[Records provided]

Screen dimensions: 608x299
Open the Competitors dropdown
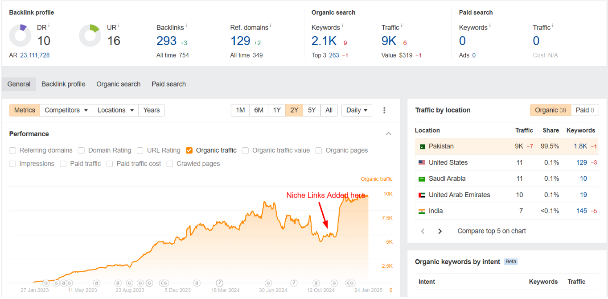tap(66, 110)
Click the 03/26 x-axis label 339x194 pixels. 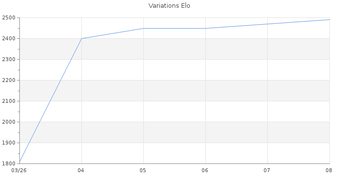click(19, 170)
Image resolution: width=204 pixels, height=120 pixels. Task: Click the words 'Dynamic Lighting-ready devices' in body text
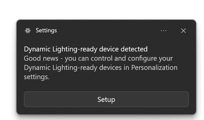(73, 68)
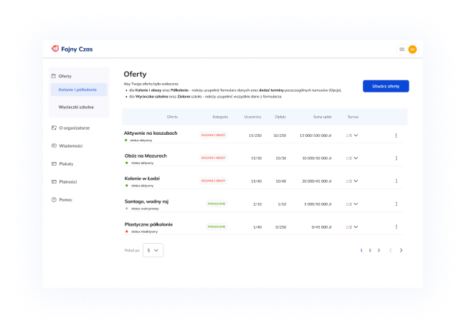Select Kolonie i półkolonie submenu item
466x334 pixels.
point(77,90)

[/Records provided]

— Problem —
A word-for-word copy of the lines from the one with "Image resolution: width=204" through the last line of the data above is required, with both end lines included and no pictures.

— Response to the exercise —
Image resolution: width=204 pixels, height=120 pixels. Task: Click the words 'Dynamic Lighting-ready devices' in body text
(73, 68)
Select Kolonie i półkolonie submenu item
466x334 pixels.
point(77,90)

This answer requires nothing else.